Desde que militares deram um golpe de Estado no Níger, as cores da bandeira da Rússia vêm sendo vistas com frequência em ruas de cidades do país, em uma forte indicação de uma mudança na preferência por aliados internacionais em uma nação que por muito tempo viveu sob a influência da França.
O presidente deposto, Mohamed Bazoum, era um grande aliado do Ocidente, mas a junta militar que tomou o poder vem travando uma guerra de palavras com potências ocidentais, que lutam para manter seu domínio não só no Níger, mas em vários países africanos.

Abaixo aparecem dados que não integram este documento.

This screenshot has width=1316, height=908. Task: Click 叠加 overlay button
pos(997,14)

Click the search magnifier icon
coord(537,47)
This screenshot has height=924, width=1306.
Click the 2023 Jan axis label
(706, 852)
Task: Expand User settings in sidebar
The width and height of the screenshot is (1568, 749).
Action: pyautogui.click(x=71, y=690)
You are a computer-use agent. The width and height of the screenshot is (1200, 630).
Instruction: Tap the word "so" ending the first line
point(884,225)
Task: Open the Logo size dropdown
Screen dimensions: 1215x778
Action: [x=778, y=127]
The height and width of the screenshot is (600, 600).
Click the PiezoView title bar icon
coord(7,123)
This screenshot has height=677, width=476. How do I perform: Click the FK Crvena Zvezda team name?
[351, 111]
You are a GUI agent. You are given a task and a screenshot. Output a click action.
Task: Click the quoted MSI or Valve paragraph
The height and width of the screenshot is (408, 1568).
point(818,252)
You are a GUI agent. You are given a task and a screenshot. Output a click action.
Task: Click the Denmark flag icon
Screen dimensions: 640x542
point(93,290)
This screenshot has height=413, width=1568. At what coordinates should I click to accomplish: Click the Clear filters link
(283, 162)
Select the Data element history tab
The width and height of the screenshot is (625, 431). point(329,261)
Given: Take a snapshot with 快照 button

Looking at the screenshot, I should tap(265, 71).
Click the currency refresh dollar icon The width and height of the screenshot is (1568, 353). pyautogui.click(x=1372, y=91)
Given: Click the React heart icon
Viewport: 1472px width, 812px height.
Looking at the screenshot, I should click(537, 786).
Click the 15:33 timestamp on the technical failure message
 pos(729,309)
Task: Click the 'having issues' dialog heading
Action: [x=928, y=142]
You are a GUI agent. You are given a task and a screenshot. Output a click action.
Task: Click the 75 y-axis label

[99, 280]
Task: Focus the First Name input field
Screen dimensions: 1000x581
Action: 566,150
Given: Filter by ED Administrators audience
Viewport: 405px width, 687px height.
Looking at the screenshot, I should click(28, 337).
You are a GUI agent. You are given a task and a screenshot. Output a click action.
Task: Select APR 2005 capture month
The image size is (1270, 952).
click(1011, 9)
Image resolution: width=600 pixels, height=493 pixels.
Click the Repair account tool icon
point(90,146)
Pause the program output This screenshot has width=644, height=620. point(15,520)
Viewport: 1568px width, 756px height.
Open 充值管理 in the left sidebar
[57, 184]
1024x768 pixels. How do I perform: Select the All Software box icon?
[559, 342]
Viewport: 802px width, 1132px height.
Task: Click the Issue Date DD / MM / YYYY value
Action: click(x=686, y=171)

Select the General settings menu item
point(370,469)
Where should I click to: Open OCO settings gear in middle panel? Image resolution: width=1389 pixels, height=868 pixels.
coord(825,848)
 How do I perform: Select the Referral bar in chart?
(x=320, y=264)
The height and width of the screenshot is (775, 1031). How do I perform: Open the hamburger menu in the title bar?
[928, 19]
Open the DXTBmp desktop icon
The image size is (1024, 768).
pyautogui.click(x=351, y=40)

Tudo acontece em um momento em que cresce a presença russa no continente — com o aumento dos investimentos e apoio militar por parte de Moscou, além da participação cada vez mais frequente de mercenários do Grupo Wagner em conflitos locais.
O Ocidente, em especial os EUA, acusam o governo de Vladimir Putin de interferir para descarrilar a democracia de algumas nações na África, ao mesmo tempo em que busca aliados para sua posição na guerra da Ucrânia.
Já Moscou rejeita as alegações e insiste na ideia de que suas relações com o continente africano prezam pela “estabilidade, confiança e boa vontade”.
“Inalterado permanece nosso respeito pela soberania dos Estados africanos, suas tradições e valores, seu desejo de determinar independentemente seu próprio destino e construir livremente relacionamentos com parceiros”, escreveu Putin em um comunicado publicado em julho deste ano por ocasião da cúpula Rússia-África, que reuniu diversas lideranças em São Petersburgo.
Para o pesquisador nigeriano Ebenezer Obadare, do think tank Council on Foreign Relations (CFR), a disputa de poder travada entre Rússia e Ocidente na África é mais um capítulo da rivalidade entre esses dois polos de poder, acirrada especialmente no último ano por conta da invasão à Ucrânia.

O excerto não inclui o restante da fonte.